Tenir tout un opéra sur la nouvelle « Le rosier de madame Husson » de Maupassant est un tour de force, assez bien réussi par Britten. Bien sûr, l’histoire de ce jeune homme trop sage qui va décevoir le conformisme bêlant de son entourage est proche des intrigues d’autres opéras de Britten, Billy Budd en particulier. Britten « améliore » le personnage central qui, dans la nouvelle de Maupassant, se révèle simplement un irrécupérable poivrot. Je vous encourage à relire cette nouvelle: on y remarque l’art de la digression, où comment Maupassant, sur une nouvelle courte, arrive à passer la moitié des pages à autre chose qu’à raconter son histoire. La mise en scène est particulièrement remarquable. Elle rend l’action vraiment lisible, elle ne tombe pas dans la provocation ni le décalage ridicule. Ajoutons que les costumes sont, dans leur simplicité et banalité, très adaptés à l’opéra. On reconnaît le caractère de chaque personnage à sa façon de s’habiller;: le vicaire, le maire, l’institutrice… Seule petite faiblesse (à mon goût): en laissant Albert Herring visible pendant que les autres le cherchent, à la fin de l’opéra, la mise en scène annonce trop vite la chute et casse le dramatisme de la situation. On est ici plus dans la comédie de mœurs que dans la tragédie, de sorte que l’effet est plus faible que celui de Peter Grimes, le Viol de Lucrèce, Billy Budd ou le Tour d’écrou.
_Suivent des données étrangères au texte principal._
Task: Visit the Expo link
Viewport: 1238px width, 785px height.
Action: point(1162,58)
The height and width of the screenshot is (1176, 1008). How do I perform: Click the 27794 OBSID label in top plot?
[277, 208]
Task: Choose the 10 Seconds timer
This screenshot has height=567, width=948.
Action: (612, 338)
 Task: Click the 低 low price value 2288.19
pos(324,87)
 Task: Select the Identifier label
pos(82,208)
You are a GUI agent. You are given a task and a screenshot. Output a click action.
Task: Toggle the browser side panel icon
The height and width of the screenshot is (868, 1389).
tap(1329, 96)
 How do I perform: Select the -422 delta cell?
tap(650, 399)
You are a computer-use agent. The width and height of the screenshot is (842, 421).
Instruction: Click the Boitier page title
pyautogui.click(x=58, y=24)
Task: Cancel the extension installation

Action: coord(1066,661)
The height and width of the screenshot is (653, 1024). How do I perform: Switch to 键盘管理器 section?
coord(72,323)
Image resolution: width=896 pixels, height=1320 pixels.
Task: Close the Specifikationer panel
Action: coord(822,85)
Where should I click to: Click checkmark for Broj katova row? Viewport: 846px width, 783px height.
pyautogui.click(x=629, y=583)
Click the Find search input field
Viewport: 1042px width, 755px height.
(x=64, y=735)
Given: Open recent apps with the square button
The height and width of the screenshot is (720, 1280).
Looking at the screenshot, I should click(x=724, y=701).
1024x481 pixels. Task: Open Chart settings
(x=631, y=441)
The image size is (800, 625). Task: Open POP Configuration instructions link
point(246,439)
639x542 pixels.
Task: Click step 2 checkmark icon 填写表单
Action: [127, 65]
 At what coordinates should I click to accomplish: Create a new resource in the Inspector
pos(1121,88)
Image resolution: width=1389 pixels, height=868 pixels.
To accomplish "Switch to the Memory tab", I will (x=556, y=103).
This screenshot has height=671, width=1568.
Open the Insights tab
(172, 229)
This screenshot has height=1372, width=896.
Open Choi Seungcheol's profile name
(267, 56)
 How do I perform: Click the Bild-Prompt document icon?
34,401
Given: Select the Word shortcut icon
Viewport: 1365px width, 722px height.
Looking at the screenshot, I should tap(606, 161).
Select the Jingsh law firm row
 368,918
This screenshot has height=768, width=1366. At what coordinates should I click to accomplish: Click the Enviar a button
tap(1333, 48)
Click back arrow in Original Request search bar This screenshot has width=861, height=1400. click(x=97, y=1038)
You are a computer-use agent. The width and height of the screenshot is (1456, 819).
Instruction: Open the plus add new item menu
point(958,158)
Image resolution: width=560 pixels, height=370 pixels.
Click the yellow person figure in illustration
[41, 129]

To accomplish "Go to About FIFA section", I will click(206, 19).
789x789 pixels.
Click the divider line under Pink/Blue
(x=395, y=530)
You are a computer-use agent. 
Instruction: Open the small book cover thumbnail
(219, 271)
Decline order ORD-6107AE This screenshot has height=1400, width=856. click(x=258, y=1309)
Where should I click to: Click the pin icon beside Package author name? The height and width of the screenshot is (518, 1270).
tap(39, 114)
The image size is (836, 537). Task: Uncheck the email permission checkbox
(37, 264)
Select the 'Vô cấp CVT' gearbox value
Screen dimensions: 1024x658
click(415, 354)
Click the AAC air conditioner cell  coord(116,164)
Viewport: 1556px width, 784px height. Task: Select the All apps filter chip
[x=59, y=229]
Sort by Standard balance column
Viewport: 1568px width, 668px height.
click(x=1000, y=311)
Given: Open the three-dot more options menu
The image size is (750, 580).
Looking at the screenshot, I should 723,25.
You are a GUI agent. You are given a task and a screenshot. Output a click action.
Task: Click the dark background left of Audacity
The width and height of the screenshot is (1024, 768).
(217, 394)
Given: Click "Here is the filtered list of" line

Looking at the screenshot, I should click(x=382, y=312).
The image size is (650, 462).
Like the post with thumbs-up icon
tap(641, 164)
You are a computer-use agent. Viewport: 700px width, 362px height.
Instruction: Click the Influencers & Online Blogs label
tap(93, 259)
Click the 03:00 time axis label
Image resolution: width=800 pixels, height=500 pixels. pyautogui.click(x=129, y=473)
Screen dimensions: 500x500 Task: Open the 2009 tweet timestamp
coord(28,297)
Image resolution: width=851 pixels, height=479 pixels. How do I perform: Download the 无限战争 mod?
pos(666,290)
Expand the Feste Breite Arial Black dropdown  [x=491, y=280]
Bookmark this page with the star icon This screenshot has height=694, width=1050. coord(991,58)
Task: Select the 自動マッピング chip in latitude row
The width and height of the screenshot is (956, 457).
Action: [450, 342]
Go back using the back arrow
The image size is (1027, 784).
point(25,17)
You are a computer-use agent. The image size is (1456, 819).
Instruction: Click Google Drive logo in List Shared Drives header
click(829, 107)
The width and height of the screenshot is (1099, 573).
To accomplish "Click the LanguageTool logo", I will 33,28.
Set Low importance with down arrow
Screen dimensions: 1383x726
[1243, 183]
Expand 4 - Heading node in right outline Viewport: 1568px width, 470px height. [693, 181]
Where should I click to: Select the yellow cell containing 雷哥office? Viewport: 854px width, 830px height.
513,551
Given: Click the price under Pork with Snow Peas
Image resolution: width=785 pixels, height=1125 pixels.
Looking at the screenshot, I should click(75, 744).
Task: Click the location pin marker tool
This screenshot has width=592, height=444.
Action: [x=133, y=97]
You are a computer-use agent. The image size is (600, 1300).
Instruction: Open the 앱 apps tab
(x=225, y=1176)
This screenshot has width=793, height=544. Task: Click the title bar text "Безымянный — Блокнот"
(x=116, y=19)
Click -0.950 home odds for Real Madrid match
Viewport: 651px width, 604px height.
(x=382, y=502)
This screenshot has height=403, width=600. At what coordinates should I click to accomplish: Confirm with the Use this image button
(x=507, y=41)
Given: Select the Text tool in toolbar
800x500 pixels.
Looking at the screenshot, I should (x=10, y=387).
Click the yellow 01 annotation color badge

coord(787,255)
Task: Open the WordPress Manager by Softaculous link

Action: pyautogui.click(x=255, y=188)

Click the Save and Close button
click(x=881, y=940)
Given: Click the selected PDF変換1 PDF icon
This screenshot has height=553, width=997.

Comme d’habitude chez Britten, la musique n’est pas intrusive, elle illustre bien l’action mais sait se faire oublier. Ici, elle prend un tour franchement ironique par moments, en particulier durant l’acte I chez Lady Billows. Durant cet acte, des vidéos tournées par des élèves d’un BTS audiovisuel s’intégraient parfaitement à l’action, illustrant tous les vices (vrais ou supposés) que la gouvernante a trouvés chez les jeunes personnes proposées au titre de Reine de Mai.
C’est Laurence Equilbey qui dirigeait, prouvant que son talent déborde du cadre de chef de choeur auquel on l’associe.